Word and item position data
..............................

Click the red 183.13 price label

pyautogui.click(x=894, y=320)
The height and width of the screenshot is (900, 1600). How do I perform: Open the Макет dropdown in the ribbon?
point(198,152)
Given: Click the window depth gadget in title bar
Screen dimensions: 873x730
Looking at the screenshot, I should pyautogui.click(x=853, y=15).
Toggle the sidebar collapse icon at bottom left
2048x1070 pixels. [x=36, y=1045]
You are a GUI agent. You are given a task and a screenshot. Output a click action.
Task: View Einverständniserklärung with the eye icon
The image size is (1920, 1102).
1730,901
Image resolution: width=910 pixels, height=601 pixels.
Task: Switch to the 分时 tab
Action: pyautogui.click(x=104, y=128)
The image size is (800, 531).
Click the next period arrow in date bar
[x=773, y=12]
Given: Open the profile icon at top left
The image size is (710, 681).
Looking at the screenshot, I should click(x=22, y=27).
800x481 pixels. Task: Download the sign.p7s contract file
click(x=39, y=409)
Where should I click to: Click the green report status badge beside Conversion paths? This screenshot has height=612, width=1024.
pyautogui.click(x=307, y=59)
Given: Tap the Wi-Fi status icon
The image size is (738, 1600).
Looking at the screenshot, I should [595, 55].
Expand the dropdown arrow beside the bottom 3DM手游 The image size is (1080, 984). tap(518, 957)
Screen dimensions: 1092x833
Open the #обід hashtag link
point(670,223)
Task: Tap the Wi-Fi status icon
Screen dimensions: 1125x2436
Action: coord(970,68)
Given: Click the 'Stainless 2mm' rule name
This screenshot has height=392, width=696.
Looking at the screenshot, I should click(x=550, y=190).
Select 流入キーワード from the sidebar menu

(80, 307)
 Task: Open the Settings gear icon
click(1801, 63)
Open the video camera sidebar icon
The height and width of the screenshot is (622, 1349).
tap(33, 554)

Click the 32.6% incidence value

..............................

Your objective
Reproduce the stretch of rows from the line containing "Screen dimensions: 1092x833" through the end of the rows, both ends included, with every line kept verbatim.

Result of this task
Screen dimensions: 1092x833
Open the #обід hashtag link
point(670,223)
Task: Tap the Wi-Fi status icon
Screen dimensions: 1125x2436
Action: coord(970,68)
Given: Click the 'Stainless 2mm' rule name
This screenshot has height=392, width=696.
Looking at the screenshot, I should click(x=550, y=190).
Select 流入キーワード from the sidebar menu

(80, 307)
 Task: Open the Settings gear icon
click(1801, 63)
Open the video camera sidebar icon
The height and width of the screenshot is (622, 1349).
tap(33, 554)

Click the 32.6% incidence value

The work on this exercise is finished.